* [Exercise instructions]:
Each entry needs to be restated exactly as written.

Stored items

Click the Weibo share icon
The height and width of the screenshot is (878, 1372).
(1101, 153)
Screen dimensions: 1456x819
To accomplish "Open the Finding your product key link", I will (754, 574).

* [Task solution]:
Click the Weibo share icon
The height and width of the screenshot is (878, 1372).
(1101, 153)
Screen dimensions: 1456x819
To accomplish "Open the Finding your product key link", I will (754, 574).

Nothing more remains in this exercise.